Eliminar residuos corporales en forma de heces y orina es tan importante como beber y comer. El sistema digestivo está programado para conservar lo que necesita para estimular el crecimiento y deshacerse de la materia innecesaria. Durante meses, este proceso no se puede controlar y los padres deberán ayudar. El sistema digestivo tiene un tuvo largo y musculado a través del cual se transporta la comida, desde la boca hasta el ano. La comida avanza gracias a la contracción y relajación de los músculos y la saliva y los jugos gástricos la desmenuzan mientras viaja por el sistema.

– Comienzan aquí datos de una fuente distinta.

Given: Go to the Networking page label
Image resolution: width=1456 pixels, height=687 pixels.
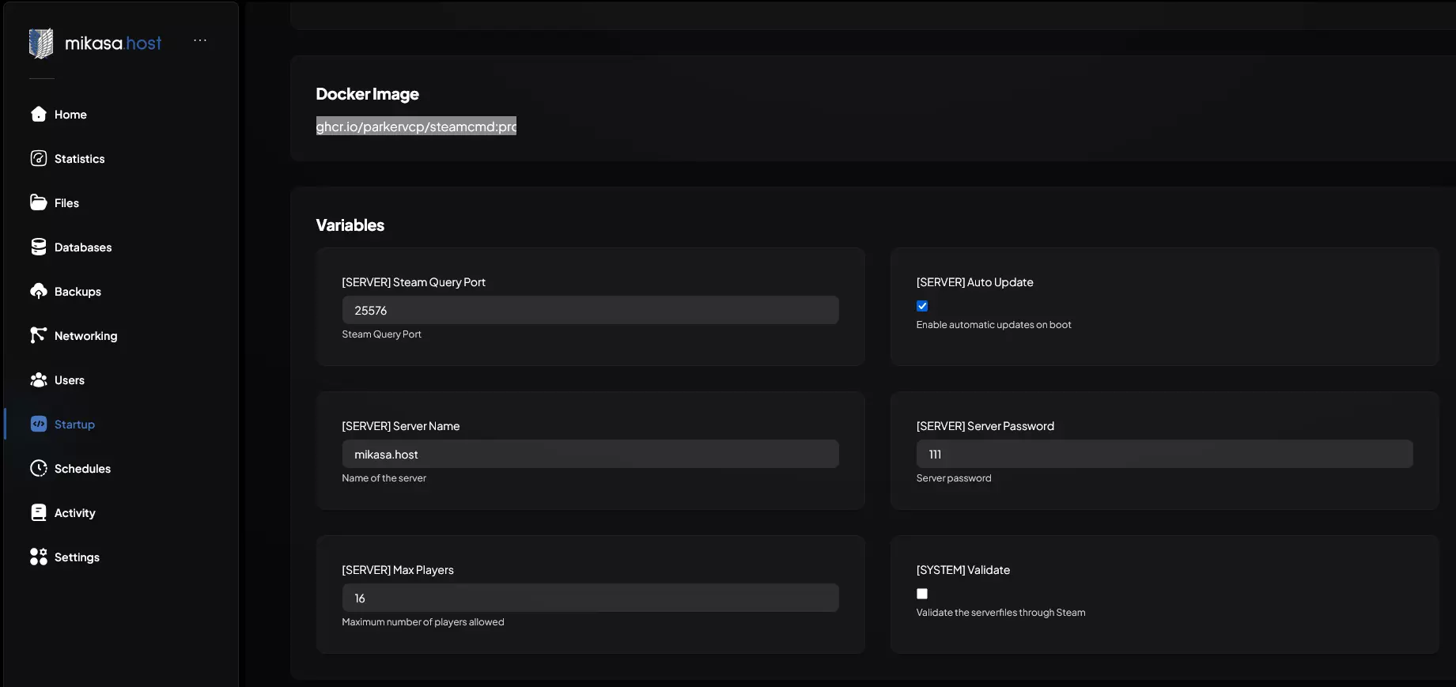Looking at the screenshot, I should tap(85, 336).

El primer día de vida del recién nacido, éste defeca por primera vez ya que estando dentro del útero de la madre no lo hace nunca. Esto se le conoce como meconio. Es negro y apenas tiene olor. Son residuos de los intestinos. Cuando el bebé empieza a excretar residuos lácteos de leche materna, el color del mecomio se va acelerando hasta conseguir un color marrón pálido. Las heces del niño que se alimenta con leche materna son blandas y de color pálido. Es normal que defeque varias veces al día y es que su sistema digestivo aún no está controlado y normalizado. Cuando el sistema digestivo termine de desarrollarse, las deyecciones cambiarán.

El niño, al igual que muchos adultos, tiene una rutina. El bebé suele defecar al despertarse y media hora después de comer. Orina a menudo cuando es recién nacido, mientras que conforme va creciendo, va orinando menos al día. Los padres, se acostumbrarán a la rutina de su hijo y sabrán más o menos cuándo es la hora de cambiarle el pañal.